Good to see, that you have improved your project in speed as well as compatiblity. Very nice!
Still I have some recommendations. Don't put the ATMEGA1284 manual with the code. Since I was following your project from the beginning, I have downloaded the manual now for the 4th time and I had it already. It would be nice to have it as a separate download or just point to the download on Atmel's website.
You are doing a "jmp MAIN" at the end of every instruction. If you still have lots of flash space available, adding the MAIN code snippet as a macro to the end of every instruction would save 3 AVR cycles per instruction. If space is limited you could do it at least for the most used instructions.
The code itself could also be improved:
Code:
Main:
sbic gpior0, 0 ; if IRQ triggered
rcall cpu_irq ; execute it now
cpu_exec:
movw ZL, XL ;
adiw XL, 1 ;
cp zh, mmap ; IO page
breq IO
brcs RAM
ROM:
lpm zl, Z
rjmp fetch
IO:
ldi zl, 0xEA ;nop in IO area
rjmp fetch
RAM:
inc zh
ld zl, Z
fetch:
ldi zh, high(opctbl)
lsl zl
adc zh, zero ; pointer to opcode jump
ijmp ; call opc code
The "breq IO" can be ommited and you could put 256 * 0xEA in front of the ROM image. This is true not only for the opcode fetches, but also for any other instruction stream fetch, as those should never read from IO-space. The NOP instruction (as it is not doing anything else) in turn could check for X-1 pointing to IO and call an exception. Saves 1 cycle.

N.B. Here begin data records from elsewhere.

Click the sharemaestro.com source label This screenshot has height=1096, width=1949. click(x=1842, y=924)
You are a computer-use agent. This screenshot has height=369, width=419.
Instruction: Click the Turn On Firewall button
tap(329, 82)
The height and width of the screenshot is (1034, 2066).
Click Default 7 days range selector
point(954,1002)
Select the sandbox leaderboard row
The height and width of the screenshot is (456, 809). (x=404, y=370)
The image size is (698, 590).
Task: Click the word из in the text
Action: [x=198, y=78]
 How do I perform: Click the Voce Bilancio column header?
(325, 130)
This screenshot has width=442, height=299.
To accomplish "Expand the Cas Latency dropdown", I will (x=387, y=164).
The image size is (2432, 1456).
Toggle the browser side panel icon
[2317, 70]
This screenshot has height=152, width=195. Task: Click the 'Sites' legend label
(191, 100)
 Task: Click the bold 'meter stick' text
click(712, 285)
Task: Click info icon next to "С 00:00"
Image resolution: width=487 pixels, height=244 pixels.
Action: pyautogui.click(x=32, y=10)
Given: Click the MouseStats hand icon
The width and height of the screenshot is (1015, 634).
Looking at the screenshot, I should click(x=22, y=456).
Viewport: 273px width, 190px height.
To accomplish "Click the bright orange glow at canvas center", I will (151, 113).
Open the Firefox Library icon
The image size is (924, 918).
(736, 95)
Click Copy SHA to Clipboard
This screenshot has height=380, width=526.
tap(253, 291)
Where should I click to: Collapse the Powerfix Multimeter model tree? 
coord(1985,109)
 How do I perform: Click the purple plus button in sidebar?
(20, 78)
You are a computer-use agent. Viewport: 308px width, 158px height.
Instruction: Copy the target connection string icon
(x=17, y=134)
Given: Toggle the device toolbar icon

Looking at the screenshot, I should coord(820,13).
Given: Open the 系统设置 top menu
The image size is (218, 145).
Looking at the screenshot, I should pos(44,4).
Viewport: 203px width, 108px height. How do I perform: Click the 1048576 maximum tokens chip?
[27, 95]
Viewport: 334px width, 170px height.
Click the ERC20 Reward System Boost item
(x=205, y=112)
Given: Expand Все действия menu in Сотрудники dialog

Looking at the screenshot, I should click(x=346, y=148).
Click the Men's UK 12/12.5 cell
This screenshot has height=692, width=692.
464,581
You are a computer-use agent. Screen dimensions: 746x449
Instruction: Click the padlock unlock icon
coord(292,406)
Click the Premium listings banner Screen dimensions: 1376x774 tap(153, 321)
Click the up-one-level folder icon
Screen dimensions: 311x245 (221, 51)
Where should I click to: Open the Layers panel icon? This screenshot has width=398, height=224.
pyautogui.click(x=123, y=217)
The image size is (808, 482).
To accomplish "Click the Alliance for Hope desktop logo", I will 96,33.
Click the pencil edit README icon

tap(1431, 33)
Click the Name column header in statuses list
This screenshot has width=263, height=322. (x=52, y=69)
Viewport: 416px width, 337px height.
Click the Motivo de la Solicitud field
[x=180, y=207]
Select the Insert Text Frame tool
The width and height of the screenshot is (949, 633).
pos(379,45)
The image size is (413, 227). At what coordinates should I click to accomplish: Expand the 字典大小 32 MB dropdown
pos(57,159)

Instead of the "rjmp fetch" in the ROM:-part you could repeat the actual code in the fetch:-part saving another 2 cycles for ROM fetches.
Code:
.macro op_decode
sbic gpior0, 0 ; if IRQ triggered
rcall cpu_irq ; execute it now
.ifndef cpu_exec
.equ cpu_exec = pc
.endif
movw ZL, XL ;
adiw XL, 1 ;
cp zh, mmap ; IO page
brcs RAM
ROM:
lpm zl, Z
ldi zh, high(opctbl)
lsl zl
adc zh, zero ; pointer to opcode jump
ijmp ; call opc code
RAM:
inc zh
ld zl, Z
ldi zh, high(opctbl)
lsl zl
adc zh, zero ; pointer to opcode jump
ijmp ; call opc code
.endmacro
Then replace all "jmp MAIN" with op_decode.
Oh, one more thing. Your invalid opcodes are all implemented as 1 byte NOPs but the real thing has some implemented as 2 or 3 byte NOPs. You bet, that I will test that in the upcomming 65C02 version of my functional test.